# TEXTO DE ESTUDIO

-*-*-

Poética de la muerte enamorada. Sobre «Goth» de Kendi Oiwa
Aunque mórbido, el interés por la muerte es consustancial al carácter de ciertas personas. Ya sea por haber sido particularmente proclives a la enfermedad o los accidentes, por encontrar una belleza inherente en el hecho de la vida expirando de un cuerpo hasta entonces completo o por el simple hecho de la imposibilidad de dejar de pensar en la muerte por impulsos naturales que no pueden ser obliterados del individuo, existen infinidad de criaturas que viven la muerte, el terror y la violencia de un modo más cercano que el común de los mortales. En algunas ocasiones, de un modo romántico. No necesariamente en forma de amor, tampoco de su sexualización —aunque, como bien es sabido, existe una correlación inherente entre ambos conceptos; eros/thánatos: elementos correlacionados — , sino de pasión desaforada: la muerte como posibilidad impensable, como gesto que deja un poso difícilmente perceptible para aquellos que no sean almas sensibles.

-*-*-

[Entradas de datos guardadas]
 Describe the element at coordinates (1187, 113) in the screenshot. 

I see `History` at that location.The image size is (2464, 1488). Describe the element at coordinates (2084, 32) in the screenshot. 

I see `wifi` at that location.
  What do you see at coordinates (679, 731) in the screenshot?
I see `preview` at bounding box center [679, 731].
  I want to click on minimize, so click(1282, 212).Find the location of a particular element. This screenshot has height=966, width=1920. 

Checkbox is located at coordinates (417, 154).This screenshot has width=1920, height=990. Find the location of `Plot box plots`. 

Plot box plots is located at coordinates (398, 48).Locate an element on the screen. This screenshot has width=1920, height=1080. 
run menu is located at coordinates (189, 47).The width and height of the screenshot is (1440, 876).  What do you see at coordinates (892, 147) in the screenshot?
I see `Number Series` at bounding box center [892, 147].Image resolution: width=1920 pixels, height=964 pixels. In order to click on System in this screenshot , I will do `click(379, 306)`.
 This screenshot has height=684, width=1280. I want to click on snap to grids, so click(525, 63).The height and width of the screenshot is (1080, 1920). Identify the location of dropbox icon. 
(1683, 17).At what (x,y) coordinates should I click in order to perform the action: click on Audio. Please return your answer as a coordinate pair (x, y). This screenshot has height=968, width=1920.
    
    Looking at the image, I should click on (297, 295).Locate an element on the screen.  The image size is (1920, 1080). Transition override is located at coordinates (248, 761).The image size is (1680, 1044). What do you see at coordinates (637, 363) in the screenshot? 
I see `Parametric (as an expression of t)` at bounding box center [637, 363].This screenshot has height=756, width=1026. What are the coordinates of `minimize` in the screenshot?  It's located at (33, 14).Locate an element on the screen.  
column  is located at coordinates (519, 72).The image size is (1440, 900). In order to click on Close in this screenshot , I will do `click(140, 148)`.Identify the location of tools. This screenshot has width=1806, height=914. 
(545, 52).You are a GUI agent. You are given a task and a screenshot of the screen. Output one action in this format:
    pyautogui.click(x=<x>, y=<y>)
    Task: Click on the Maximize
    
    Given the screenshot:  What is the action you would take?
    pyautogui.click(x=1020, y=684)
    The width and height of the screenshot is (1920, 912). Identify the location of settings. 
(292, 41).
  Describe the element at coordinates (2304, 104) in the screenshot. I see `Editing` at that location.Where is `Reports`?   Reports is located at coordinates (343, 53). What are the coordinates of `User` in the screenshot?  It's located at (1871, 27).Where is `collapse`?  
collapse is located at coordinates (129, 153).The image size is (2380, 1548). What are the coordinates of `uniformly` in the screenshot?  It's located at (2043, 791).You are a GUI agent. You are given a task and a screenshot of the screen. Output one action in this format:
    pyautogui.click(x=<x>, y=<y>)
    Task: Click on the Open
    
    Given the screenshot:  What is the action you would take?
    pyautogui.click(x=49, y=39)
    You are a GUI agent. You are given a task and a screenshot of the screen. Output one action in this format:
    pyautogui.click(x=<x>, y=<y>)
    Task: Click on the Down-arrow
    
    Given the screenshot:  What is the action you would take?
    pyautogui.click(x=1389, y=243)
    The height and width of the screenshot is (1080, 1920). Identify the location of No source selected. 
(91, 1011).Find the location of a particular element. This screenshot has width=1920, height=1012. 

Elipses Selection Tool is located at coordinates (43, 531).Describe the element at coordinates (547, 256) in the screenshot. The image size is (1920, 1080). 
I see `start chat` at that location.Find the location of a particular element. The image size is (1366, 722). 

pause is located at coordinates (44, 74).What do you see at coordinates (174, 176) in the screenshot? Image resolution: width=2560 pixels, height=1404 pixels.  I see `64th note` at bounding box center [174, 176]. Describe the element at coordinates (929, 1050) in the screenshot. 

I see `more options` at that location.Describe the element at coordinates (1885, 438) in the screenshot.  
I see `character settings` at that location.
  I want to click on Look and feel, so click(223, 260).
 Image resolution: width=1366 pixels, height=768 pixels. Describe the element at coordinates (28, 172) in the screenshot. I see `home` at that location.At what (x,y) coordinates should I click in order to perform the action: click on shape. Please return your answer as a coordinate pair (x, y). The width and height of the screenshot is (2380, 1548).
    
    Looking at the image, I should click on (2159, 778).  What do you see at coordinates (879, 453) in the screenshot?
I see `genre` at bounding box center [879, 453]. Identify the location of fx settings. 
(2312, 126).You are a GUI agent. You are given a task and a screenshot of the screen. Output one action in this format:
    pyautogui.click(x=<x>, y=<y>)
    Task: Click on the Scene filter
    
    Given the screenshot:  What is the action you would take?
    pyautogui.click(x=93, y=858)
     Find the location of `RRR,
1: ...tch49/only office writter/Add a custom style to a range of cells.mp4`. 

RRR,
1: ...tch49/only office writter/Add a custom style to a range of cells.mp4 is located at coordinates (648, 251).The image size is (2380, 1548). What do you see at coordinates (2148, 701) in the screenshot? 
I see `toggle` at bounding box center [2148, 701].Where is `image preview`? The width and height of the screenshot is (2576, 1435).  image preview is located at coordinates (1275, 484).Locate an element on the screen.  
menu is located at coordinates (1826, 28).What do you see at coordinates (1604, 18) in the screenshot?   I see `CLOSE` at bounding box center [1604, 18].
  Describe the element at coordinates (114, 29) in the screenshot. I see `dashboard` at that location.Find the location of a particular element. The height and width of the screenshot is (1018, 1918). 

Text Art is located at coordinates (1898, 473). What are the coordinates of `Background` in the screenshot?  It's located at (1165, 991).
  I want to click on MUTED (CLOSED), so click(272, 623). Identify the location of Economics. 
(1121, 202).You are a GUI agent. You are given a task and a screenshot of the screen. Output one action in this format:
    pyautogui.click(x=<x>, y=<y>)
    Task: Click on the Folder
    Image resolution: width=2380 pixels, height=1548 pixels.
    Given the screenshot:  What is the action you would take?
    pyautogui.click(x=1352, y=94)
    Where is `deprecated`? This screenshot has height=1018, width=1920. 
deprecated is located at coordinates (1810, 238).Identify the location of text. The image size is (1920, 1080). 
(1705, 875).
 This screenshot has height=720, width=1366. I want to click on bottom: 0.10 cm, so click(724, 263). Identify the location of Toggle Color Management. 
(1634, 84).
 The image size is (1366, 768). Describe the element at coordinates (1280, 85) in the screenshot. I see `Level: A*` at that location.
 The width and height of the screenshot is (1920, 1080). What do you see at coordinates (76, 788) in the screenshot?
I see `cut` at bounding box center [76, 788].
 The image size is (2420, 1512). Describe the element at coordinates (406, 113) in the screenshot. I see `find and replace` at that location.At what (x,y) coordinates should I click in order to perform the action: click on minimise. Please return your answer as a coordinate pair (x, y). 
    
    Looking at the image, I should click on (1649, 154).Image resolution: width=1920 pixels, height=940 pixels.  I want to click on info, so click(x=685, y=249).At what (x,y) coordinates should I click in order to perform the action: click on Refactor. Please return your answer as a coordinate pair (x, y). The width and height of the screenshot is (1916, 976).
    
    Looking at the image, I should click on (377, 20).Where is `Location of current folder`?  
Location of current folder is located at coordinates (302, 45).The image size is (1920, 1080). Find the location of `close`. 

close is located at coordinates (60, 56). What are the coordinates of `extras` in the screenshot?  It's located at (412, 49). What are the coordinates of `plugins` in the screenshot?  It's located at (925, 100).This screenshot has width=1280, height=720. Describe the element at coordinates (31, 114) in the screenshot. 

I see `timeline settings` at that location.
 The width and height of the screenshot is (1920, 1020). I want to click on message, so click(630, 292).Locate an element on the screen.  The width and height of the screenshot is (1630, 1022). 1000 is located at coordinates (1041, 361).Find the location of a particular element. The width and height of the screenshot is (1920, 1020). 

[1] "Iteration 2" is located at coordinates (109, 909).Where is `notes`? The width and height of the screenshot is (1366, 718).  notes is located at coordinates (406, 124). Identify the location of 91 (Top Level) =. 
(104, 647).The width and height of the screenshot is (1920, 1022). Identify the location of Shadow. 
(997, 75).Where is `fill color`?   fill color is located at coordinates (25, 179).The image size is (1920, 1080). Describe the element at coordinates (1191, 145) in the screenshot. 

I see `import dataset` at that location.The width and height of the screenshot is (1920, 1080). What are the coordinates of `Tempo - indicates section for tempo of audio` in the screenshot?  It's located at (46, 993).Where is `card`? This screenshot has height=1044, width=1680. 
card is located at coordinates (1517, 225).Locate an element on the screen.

-*-*-

# TAREA PENDIENTE A
Enumera las causas que el ensayo sobre «Goth» ofrece para explicar por qué ciertas personas viven la muerte de un modo más cercano que el común de los mortales.
# TAREA PENDIENTE B
Según el ensayo sobre «Goth», ¿qué dos conceptos se presentan como elementos correlacionados?
# TAREA PENDIENTE C
Prolonga el ensayo sobre «Goth» a partir de su última frase, con el mismo tono y estilo.

# RESPUESTA A
- Haber sido particularmente proclives a la enfermedad o los accidentes.
- Encontrar una belleza inherente en el hecho de la vida expirando de un cuerpo hasta entonces completo.
- La imposibilidad de dejar de pensar en la muerte por impulsos naturales que no pueden ser obliterados del individuo.

# RESPUESTA B
Eros y thánatos.

# RESPUESTA C
Esa fascinación no sólo se da por la muerte literal, por aquellos que mueren o son asesinados de algún modo. A veces viene de la oscura belleza que irradian algunas personas, la actitud de víctimas perfectas que derrochan: porcelanosas muñecas cortadas, ojos vidriosos de cordero muerto, débiles pasos de un trote descompuesto. Rasgos de aquellos que siguen vivos nominalmente, que todavía no han conocido el íntimo beso del olvido, pero que de algún modo consiguen atraer las miradas de aquellos que son capaces de ver más allá de las personas, de observar la descomposición en el espíritu de cuantos les rodean; no necesariamente presas, no exactamente animales heridos, pero sí de algún modo todo ello al mismo tiempo. Poseen la belleza de la sangre espesa contaminado el aire, de los pulmones colapsándose por el esfuerzo, de los músculos desgarrados de huir en el último momento de destinos trágicos; tal vez ni siquiera huir, sólo salir escaldados: que se cansaran de ellos antes de acabar muertos. Son lienzos humanos, de ahí que en ocasiones el dolor, el tedio o el aburrimiento pese más que dar por terminada la obra.